%%

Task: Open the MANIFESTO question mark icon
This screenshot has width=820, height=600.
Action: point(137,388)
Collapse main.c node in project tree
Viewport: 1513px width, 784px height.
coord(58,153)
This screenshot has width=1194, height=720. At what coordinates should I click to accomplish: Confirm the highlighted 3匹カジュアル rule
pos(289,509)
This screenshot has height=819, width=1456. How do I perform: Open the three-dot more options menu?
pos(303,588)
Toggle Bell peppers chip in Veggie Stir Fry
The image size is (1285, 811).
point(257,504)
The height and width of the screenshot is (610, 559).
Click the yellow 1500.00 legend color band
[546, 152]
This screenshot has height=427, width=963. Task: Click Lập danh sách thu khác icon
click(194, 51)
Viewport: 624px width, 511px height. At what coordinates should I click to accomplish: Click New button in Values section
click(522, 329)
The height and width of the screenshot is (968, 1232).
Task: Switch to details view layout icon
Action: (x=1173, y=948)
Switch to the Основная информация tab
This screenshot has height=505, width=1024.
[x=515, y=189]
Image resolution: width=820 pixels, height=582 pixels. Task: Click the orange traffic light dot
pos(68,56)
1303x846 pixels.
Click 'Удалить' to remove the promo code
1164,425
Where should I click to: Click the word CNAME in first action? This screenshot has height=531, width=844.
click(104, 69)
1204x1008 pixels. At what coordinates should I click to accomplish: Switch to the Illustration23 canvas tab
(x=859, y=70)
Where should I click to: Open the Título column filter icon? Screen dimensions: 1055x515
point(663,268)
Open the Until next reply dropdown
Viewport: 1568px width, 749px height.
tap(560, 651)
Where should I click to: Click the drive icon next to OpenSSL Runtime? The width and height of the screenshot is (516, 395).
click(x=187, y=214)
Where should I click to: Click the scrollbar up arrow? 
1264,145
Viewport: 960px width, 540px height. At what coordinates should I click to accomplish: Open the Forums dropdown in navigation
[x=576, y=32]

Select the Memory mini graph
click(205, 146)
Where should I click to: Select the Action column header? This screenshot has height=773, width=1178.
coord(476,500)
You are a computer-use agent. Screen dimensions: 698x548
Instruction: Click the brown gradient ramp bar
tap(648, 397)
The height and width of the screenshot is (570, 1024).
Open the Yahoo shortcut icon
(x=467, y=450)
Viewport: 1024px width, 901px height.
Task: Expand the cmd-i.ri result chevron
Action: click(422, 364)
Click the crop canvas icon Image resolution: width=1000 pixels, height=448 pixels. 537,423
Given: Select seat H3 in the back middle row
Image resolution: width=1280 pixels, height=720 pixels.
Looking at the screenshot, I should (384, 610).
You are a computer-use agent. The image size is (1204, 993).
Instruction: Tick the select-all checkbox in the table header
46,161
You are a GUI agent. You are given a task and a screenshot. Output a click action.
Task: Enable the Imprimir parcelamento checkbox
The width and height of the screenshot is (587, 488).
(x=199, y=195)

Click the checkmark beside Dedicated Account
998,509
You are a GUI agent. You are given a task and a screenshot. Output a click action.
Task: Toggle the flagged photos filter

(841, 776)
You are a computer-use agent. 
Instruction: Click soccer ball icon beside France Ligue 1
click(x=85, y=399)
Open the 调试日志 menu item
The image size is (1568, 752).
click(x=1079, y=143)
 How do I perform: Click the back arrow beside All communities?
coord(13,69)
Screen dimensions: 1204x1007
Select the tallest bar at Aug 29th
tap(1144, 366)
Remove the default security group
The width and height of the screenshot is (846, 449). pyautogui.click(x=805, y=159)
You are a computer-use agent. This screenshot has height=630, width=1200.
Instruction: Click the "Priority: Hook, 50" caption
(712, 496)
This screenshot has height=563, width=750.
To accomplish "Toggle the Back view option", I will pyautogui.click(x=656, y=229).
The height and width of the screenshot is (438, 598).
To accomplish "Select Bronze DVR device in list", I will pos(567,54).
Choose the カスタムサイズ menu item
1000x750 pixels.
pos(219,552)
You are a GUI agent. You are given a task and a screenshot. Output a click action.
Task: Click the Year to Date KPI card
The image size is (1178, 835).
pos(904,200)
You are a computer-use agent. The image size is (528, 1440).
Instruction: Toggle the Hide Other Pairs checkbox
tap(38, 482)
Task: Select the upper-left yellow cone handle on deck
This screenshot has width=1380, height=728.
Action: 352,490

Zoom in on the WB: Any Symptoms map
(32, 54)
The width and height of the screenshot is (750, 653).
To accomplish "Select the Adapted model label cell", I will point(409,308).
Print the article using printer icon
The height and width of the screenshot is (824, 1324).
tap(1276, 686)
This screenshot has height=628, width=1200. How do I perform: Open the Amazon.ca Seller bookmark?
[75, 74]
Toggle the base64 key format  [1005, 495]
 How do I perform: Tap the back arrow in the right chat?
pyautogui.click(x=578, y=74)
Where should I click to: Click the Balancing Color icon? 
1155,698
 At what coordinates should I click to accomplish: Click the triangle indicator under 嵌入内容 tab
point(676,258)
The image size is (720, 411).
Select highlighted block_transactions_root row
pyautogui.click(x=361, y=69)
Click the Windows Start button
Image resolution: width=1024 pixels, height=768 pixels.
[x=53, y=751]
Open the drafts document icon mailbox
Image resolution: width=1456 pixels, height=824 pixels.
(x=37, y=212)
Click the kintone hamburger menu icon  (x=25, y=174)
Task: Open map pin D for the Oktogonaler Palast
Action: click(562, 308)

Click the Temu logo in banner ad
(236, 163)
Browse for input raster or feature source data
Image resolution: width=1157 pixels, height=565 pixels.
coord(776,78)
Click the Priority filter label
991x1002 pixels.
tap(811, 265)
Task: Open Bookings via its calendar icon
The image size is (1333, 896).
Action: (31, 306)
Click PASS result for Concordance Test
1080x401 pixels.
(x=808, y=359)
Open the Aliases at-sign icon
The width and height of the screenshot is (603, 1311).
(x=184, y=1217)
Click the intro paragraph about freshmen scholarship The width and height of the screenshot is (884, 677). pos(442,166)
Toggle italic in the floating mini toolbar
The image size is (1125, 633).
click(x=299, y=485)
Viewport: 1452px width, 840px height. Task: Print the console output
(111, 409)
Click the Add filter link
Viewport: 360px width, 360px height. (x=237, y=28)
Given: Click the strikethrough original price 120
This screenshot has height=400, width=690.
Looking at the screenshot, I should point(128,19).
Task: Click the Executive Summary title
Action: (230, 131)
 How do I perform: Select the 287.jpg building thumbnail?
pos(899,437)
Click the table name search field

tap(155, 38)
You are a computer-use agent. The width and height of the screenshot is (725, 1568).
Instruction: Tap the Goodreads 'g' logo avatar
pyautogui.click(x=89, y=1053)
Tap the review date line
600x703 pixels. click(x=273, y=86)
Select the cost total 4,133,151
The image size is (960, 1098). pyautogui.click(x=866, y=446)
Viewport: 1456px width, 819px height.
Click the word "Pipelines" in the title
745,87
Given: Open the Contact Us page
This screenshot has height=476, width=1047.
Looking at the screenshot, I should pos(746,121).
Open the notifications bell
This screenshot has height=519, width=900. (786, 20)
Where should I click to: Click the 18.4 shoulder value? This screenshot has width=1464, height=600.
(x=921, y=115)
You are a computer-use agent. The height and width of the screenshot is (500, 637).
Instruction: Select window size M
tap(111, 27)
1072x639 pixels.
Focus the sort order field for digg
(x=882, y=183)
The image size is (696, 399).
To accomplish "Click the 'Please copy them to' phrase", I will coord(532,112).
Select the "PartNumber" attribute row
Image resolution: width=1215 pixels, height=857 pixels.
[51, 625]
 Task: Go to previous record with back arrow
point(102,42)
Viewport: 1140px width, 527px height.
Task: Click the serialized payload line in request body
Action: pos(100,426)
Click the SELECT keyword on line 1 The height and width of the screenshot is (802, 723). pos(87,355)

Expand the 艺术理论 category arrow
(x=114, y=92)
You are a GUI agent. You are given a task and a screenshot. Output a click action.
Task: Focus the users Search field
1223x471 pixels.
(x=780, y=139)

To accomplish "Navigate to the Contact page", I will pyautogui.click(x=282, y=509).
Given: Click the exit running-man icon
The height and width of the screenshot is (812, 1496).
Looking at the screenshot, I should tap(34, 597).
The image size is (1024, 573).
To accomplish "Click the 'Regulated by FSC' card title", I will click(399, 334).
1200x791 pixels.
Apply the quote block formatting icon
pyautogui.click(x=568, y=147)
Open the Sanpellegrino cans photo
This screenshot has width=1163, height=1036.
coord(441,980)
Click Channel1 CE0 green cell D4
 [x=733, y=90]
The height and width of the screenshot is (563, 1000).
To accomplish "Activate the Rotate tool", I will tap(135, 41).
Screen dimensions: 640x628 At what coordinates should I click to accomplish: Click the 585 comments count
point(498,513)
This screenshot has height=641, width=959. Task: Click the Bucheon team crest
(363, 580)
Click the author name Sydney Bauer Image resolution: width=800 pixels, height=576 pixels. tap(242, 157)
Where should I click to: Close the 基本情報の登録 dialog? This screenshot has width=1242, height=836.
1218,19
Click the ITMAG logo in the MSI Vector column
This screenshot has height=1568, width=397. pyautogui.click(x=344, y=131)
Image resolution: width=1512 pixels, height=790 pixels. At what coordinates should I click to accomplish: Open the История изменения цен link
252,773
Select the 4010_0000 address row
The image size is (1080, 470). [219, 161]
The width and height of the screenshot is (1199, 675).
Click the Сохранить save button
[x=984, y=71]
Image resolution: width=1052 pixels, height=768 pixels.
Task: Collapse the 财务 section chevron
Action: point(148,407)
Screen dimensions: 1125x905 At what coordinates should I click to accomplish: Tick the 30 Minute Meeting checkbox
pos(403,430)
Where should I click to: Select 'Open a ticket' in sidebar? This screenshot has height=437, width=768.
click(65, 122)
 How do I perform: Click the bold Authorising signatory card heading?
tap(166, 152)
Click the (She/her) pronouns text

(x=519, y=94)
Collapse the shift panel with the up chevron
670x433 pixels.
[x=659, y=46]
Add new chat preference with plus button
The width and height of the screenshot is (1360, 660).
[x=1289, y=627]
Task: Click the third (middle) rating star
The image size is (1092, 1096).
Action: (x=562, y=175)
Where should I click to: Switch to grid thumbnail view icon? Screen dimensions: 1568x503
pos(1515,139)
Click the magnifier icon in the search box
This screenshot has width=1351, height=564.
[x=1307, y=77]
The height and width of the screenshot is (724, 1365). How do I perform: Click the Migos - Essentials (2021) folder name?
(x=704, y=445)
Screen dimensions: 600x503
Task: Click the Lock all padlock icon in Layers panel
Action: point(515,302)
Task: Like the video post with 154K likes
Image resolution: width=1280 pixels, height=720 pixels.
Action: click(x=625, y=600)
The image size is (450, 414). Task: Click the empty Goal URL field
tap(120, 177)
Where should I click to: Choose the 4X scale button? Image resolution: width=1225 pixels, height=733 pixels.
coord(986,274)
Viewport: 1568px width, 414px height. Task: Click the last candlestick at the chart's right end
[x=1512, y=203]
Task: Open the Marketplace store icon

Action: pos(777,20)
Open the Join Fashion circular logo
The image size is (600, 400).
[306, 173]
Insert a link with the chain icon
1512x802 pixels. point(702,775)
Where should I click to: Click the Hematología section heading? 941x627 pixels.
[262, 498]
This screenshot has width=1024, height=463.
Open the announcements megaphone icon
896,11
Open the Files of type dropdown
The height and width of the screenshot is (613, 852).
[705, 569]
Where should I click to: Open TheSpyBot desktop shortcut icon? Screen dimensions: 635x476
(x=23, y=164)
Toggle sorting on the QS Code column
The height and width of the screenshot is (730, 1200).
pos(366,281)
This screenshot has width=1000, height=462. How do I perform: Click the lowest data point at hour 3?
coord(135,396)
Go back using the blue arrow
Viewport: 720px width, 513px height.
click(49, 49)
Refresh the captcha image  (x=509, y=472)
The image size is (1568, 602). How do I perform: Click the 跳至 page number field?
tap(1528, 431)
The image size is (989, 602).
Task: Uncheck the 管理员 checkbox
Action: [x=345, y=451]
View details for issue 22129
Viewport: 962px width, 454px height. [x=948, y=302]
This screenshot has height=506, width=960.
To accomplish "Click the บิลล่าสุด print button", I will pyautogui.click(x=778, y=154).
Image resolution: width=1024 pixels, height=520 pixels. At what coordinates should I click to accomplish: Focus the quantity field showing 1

%%

PROBLEM DETAILS: Looking back over the data above, restate word for word the lines that begin at the line with "Toggle the base64" and end at the line with "The image size is (720, 411).", inclusive.

RESPONSE BOX:
Toggle the base64 key format  [1005, 495]
 How do I perform: Tap the back arrow in the right chat?
pyautogui.click(x=578, y=74)
Where should I click to: Click the Balancing Color icon? 
1155,698
 At what coordinates should I click to accomplish: Click the triangle indicator under 嵌入内容 tab
point(676,258)
The image size is (720, 411).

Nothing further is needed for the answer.